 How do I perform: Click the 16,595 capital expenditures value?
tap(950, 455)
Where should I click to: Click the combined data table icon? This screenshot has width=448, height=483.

--

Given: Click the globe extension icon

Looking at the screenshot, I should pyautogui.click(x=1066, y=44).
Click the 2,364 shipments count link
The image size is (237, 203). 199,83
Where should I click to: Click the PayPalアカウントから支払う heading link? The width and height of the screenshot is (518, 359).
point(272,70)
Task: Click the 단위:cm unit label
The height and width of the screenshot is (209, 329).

• Work instruction: From the records above, transcribe exactly the run of lines that opens with the line holding "How do I perform: Click" and closes with the line holding "Where should I click to: Click the combined", both included.

• Expected answer:
 How do I perform: Click the 16,595 capital expenditures value?
tap(950, 455)
Where should I click to: Click the combined data table icon? This screenshot has width=448, height=483.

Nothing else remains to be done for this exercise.